====== PAGE EXCERPT ======

Reason for the Amendment

At the Annual Meeting, stockholders are being asked to approve certain amendments to the ESPP as described below, including an amendment to increase the number of shares of our Class A common stock, or the Shares, authorized for sale under the ESPP. These amendments collectively will be referred to as the ESPP Amendment. The ESPP was initially adopted by our Board in December 2015 and was approved by our stockholders in March 2016. The ESPP became effective in September 2016 in connection with our initial public offering, or IPO. The ESPP is intended to provide an incentive to our employees who are eligible to participate by allowing them to purchase Shares at a price equal to 85% of the lower of the fair market value of the Share on either the first or last trading day of the applicable purchase period. As a result, the ESPP helps us align our employees’ interests with those of our stockholders and also assists us in recruiting, retaining and motivating qualified personnel who help us achieve our business goals, ultimately creating long-term value for our stockholders.

====== DATA EXCERPT ======

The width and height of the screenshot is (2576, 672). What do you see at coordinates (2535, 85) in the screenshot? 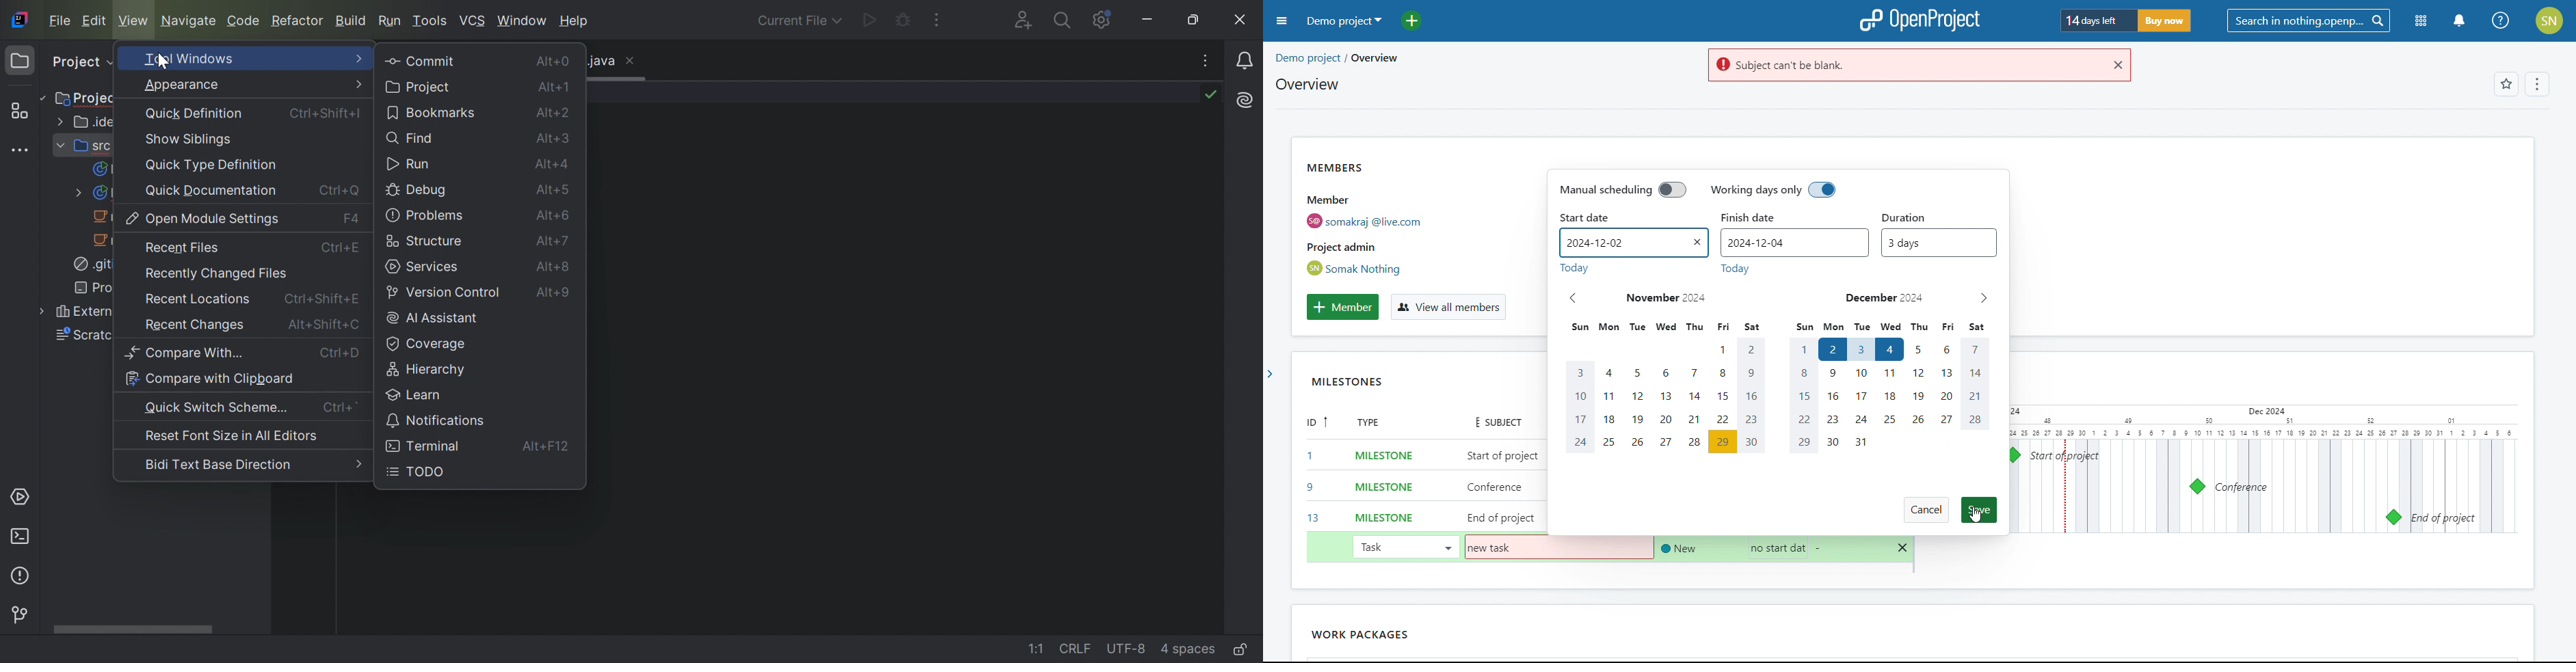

======

PARTS OF THE EXERCISE
(1) Using the ESPP amendment passage above, answer these:
(a) When did the Board first adopt the ESPP?
(b) In what month and year did the ESPP take effect, and in connection with what event?
(c) At what price may eligible employees purchase Shares under the ESPP?
(2) Proceed with the ESPP amendment passage above from the point where it stops.

RESULTS OF THE TASKS
(1)
(a) December 2015
(b) September 2016, in connection with the initial public offering (IPO)
(c) 85% of the lower of the fair market value of the Share on either the first or last trading day of the applicable purchase period

(2)
As of the Record Date, 2,329,531 Shares remained available for sale under the ESPP. As further described below, the ESPP currently contains a provision, commonly referred to as an Evergreen Provision, that, on an annual basis on the first day of the Company’s fiscal year, automatically increases the maximum number of Shares available for sale under the ESPP by an amount that is equal to the least of (i) 3,800,000 Shares, (ii) a number of Shares equal to 1% of the outstanding shares of all classes of the Company’s common stock on the last day of the immediately preceding fiscal year, or (iii) an amount determined by the Compensation Committee, who is the administrator of the ESPP, or the Administrator. However, even if we take into account the additional Shares that would be available for sale under the ESPP pursuant to the Evergreen Provision, due to (i) the significant increase in our employee population, from approximately 4,010 employees as of July 31, 2018 to approximately 5,340 employees as of July 31, 2019, (ii) projected increases in our employee population over our coming fiscal years, and (iii) the current rate of shares being purchased under the ESPP, we currently estimate that the remaining Share reserve would only last us through approximately the September 20, 2020 purchase date. As a result, the ESPP Amendment would (i) remove the Evergreen Provision from the ESPP, and (ii) increase the number of Shares currently available for sale under the ESPP by 9,200,000 Shares, bringing the total number of Shares that remain available for sale under the ESPP to 11,529,531 Shares, which represents approximately 6% of our outstanding Shares as of the close of business on the Record Date. The Company’s stockholders are being asked to approve the ESPP Amendment so that we may continue to operate the ESPP in light of its important role in encouraging equity ownership among our employees and assisting the Company to recruit, retain and motivate qualified personnel. Other than the ESPP Amendment, we have not made any material amendments to the ESPP since it became effective in September 2016.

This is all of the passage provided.